Developed by scientists at Washington University School of Medicine in St Louis and engineers at University of Illinois at Urbana-Champaign, the implants can be used to monitor patients with traumatic brain injuries.
“The new device dissolves over time so you do not have something in the body for a long-time period, increasing the risk of infection or chronic inflammation,” said Rory KJ Murphy, neurosurgery resident at Washington University School of Medicine.
“Using resorbable devices negates the need for surgery to retrieve them which further lessens the risk of infection and further complications,” Murphy added in a paper published in the prestigious journal Nature.

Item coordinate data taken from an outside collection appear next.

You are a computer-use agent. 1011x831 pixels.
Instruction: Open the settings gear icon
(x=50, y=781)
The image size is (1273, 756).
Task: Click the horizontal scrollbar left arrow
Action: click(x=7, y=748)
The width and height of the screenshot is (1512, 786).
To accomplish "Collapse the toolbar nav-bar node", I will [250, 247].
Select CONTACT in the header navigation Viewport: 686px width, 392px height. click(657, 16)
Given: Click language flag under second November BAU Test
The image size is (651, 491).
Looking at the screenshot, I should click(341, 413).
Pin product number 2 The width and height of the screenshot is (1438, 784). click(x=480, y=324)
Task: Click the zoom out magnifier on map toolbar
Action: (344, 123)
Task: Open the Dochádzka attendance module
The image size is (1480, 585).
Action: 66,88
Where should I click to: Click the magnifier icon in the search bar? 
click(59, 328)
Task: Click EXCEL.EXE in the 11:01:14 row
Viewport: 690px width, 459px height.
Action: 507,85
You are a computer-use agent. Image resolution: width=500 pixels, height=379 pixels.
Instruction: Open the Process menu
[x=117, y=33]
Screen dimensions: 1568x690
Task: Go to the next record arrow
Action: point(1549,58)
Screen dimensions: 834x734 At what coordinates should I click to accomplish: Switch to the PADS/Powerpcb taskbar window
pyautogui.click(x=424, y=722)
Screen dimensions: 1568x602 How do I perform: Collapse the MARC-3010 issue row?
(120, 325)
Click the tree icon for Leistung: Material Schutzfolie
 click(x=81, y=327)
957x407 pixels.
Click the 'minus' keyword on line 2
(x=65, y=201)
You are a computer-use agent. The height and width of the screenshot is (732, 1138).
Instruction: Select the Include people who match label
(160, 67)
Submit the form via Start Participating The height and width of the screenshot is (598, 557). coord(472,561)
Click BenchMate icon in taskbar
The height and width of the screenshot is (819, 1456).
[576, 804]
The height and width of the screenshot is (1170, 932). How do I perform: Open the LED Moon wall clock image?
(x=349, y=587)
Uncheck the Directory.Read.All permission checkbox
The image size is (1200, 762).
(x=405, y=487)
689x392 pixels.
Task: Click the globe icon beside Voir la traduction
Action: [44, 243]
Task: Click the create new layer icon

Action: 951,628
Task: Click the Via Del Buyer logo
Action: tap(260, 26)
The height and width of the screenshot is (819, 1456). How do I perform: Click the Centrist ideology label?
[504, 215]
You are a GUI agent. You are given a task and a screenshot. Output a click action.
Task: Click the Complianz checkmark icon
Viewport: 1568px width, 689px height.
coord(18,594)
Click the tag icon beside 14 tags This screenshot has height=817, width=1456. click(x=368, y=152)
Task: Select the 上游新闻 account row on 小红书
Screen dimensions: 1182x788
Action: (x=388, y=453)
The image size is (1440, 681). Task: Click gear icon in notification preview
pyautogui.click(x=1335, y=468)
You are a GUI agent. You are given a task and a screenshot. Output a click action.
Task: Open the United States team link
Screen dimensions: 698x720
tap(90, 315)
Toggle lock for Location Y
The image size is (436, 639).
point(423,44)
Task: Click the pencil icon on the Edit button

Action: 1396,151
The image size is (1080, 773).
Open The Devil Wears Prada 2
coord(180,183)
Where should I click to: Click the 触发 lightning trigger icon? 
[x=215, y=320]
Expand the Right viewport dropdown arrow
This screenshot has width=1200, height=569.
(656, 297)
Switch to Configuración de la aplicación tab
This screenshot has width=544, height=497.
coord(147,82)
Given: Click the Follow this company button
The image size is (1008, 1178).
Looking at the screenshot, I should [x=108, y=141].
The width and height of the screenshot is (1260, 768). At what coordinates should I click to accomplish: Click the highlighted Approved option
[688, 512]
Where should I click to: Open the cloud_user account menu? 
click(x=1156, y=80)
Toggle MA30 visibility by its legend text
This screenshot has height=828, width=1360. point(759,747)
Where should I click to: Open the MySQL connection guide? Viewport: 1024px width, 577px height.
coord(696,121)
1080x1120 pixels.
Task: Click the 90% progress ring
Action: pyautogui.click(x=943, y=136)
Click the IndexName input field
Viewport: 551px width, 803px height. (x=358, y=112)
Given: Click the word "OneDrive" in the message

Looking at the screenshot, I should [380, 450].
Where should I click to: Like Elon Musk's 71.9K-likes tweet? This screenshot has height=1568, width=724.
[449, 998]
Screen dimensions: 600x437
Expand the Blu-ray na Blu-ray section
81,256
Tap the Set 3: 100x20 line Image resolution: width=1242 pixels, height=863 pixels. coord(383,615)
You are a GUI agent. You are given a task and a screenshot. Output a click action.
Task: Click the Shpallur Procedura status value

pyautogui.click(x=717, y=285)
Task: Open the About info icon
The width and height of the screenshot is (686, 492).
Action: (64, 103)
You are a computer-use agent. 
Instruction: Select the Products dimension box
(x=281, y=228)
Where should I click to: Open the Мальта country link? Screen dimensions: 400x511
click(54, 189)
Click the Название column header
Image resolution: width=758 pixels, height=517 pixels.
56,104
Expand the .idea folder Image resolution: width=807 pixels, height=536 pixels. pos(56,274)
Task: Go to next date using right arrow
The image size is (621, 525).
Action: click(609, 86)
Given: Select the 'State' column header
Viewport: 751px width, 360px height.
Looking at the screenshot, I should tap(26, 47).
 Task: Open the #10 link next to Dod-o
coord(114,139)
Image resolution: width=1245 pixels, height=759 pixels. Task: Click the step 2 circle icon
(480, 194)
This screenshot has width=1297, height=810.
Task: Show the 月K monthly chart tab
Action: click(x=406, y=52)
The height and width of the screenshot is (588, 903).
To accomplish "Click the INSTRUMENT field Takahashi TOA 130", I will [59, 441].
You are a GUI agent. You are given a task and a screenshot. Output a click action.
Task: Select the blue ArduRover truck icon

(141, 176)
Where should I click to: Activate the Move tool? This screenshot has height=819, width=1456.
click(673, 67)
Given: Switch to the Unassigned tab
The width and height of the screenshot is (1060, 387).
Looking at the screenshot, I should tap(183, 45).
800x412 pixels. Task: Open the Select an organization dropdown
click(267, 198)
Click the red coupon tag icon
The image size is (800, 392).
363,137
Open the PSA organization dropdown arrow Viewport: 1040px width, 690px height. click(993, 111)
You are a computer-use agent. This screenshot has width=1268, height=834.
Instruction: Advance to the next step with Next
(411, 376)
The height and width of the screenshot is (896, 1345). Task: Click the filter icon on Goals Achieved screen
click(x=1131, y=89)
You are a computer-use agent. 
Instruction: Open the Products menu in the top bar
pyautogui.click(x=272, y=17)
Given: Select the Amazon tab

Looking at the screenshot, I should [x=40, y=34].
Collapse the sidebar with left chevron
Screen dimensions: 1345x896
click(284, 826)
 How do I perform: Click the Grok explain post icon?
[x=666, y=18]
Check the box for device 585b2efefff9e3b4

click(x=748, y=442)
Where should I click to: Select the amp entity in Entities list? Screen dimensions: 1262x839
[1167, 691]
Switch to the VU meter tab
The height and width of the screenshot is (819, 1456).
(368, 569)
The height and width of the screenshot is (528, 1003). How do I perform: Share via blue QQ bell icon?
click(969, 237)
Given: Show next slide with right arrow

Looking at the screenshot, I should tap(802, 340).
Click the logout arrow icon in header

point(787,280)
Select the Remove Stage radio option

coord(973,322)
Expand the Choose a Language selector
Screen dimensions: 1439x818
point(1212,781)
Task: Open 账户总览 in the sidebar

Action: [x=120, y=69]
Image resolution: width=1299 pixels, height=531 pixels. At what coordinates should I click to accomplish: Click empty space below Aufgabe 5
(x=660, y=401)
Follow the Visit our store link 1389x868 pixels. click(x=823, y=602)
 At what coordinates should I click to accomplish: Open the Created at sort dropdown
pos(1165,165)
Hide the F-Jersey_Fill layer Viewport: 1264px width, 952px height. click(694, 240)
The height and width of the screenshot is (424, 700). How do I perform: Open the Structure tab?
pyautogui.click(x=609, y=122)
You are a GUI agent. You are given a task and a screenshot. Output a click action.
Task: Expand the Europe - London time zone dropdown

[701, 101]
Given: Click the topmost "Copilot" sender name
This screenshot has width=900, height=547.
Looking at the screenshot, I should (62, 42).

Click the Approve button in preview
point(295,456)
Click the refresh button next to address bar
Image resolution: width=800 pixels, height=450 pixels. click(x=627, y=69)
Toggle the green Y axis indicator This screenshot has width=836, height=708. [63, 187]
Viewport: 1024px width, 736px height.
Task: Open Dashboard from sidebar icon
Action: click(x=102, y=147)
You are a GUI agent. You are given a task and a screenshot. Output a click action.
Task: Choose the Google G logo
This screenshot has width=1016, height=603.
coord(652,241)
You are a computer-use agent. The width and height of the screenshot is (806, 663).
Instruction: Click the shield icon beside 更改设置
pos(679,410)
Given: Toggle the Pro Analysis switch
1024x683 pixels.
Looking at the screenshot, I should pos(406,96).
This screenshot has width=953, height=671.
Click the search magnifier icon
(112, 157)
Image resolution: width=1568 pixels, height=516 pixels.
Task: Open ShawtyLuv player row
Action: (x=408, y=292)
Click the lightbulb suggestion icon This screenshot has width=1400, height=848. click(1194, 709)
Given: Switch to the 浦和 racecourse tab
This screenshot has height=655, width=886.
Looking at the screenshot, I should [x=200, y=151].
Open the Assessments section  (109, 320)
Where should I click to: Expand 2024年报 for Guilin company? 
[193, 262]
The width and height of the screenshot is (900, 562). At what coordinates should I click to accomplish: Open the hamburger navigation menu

The devices are made mainly of polylactic-co-glycolic acid (PLGA) and silicone and can transmit accurate pressure and temperature readings as well as other information.
The researchers tested the sensors in baths of saline solution that caused them to dissolve after a few days.
Next, they tested the devices in the brains of rats. Having shown that the sensors are accurate and that they dissolve in the solution and in the brains of rats, the researchers now are planning to test the technology in patients.
In patients with traumatic brain injuries, neurosurgeons attempt to decrease the pressure inside the skull using medications.
If pressure cannot be reduced sufficiently, patients often undergo surgery.
The new devices could be placed into the brain at multiple locations during such operations.
The researchers believe they can build similar absorbable sensors to monitor activity in organ systems throughout the body.